Haverá ainda lugar, no mundo de hoje, para uma concepção humanista da existência? Seja qual for o sentido que demos ao conceito, o que quero dizer é que não acredito numa ideia para Portugal senão baseada no respeito pelo Homem e pela sua dignidade. O domínio da técnica ameaça o Homem porque dá o poder mas não garante o seu bom uso. Podemos falar em esperança; mas se não sabemos o que a justifica, a sua invocação é estéril. Como podemos, no meio da crise, saber se não é apenas mais uma mentira? Só conheço uma resposta: aquela que se deduz da "conversa" entre Javé e Abraão antes da destruição de Sodoma e Gomorra: "Será que vais exterminar ao mesmo tempo, o justo e o culpado? Talvez haja cinquenta justos na cidade: matá-los-ás a todos? Não perdoarás à cidade por causa dos cinquenta justos que nela podem existir?" (Génesis., 18.23). Só Deus sabe que proporção de "justos" no conjunto de habitantes de cada cidade é suficiente para ela subsistir. Pelos vistos, Javé até se contentava com dez. Mas ninguém sabe.

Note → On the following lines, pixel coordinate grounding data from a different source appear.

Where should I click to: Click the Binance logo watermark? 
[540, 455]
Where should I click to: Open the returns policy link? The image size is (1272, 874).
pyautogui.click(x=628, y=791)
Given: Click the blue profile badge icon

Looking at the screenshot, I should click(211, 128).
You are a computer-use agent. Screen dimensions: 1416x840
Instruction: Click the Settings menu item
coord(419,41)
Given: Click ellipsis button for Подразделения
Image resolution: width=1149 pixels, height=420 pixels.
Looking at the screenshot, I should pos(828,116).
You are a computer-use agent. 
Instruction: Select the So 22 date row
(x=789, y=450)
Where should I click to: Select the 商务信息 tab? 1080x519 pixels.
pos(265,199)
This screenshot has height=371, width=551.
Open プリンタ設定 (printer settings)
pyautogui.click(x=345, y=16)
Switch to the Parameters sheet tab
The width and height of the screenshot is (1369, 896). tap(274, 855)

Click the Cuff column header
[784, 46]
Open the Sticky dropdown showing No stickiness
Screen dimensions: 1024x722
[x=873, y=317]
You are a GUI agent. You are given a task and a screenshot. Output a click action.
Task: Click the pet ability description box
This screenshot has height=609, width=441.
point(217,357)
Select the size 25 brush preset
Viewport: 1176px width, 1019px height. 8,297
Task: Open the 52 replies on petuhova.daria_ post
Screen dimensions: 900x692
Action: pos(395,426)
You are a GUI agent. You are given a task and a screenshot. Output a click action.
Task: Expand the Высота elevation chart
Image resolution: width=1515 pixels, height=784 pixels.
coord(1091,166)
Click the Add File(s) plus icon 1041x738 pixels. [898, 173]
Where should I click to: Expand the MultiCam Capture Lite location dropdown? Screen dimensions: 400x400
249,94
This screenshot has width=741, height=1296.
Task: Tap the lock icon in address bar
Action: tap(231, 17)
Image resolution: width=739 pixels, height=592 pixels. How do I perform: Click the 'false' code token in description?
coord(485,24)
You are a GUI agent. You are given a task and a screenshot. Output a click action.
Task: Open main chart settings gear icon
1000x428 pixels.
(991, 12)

O que a vida me tem ensinado é que existem mais "justos" neste mundo do que se pode saber através dos jornais. Há muitas formas de santidade oculta, nem que seja por meio do sofrimento assumido, do apaziguamento, da noção do dever. A religião católica aliada ao individualismo atrofiou o conceito de "justo". A história do Génesis propõe que se creia no efeito da acção do "justo" sobre a comunidade a que pertence em virtude do princípio de solidariedade. Os "justos" são a porção viva e sã, mas escondida, da comunidade a que pertencem. Garantem a sua capacidade de regeneração. O fundamento da esperança no futuro é o reconhecimento dos "justos" que nos rodeiam, seja qual for o meio em que vivem e o apoio que somos capazes de lhes dar na sua luta pela "justiça". Talvez isso sirva de antídoto contra a desilusão que nos causam os poderosos da finança, da política ou do espectáculo.